1. A method for optimizing the efficiency of a LNG liquification system of the type comprising a heat exchanger system having a cooling circuit employing a gas-expansion cooling cycle comprising a gaseous cooling agent, characterized in that method comprises,

a) introducing an incoming natural gas stream into a fractionation column,
b) separating the natural gas stream, by counter current contact with a cold reflux fluid, into an overhead gas stream and bottom liquid fraction, the temperature of said overhead gas stream being thus reduced relative to the temperature of the original incoming gas stream,
c) introducing the cooled overhead gas stream into the heat exchange system whereby the overhead gas is cooled and partially condensed to form a 2-phase stream,
d) introducing the 2-phase stream into a separator where the 2-phase stream is separated into a gaseous component and a liquid component,
e) introducing the liquid component into the fractionation column, said liquid component functioning as the cold reflux,
e) introducing the gaseous component into the heat exchanger system for further cooling and condensation into a liquefied LNG product,
f) setting the parameters of the liquification system such that the cooling circuit compression work is less than the minimum compression work required for the liquefaction of the natural gas stream had it been introduced to the heat exchange system at its original temperature.

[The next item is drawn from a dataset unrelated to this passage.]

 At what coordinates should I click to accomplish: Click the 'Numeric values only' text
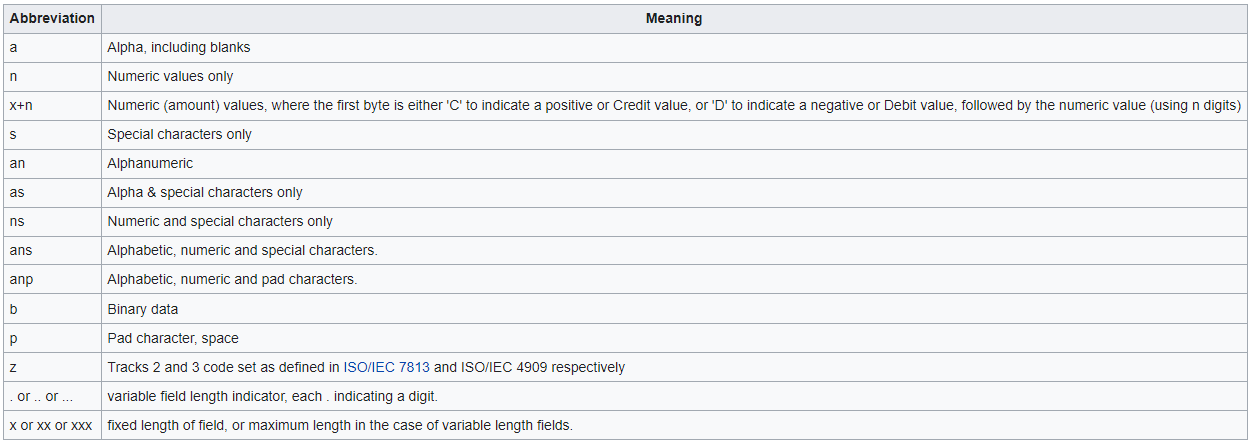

2) A method according to claim 1, wherein the setting of the parameters comprises determining and setting a reduced required cooling agent flow rate.

3) A method according to either claim 1 or 2, wherein the compression work is from 5 to 15% less than said minimum compression work.

4) A method according to either claim 1 or 2, wherein the cooling circuit comprises a closed gas expansion process with at least one gas expansion stage for essentially isentropically cooling the cooling agent by gas expansion.

5) A method according to either claim 1 or 2, wherein the cooling circuit comprises a closed gas expansion process with two or more gas expansion stages for essentially isentropically cooling the cooling agent by gas expansion, and where the cooling agent inlet temperature for the second gas expander stage is lower than the cooling agent inlet temperature for the first gas expander stage.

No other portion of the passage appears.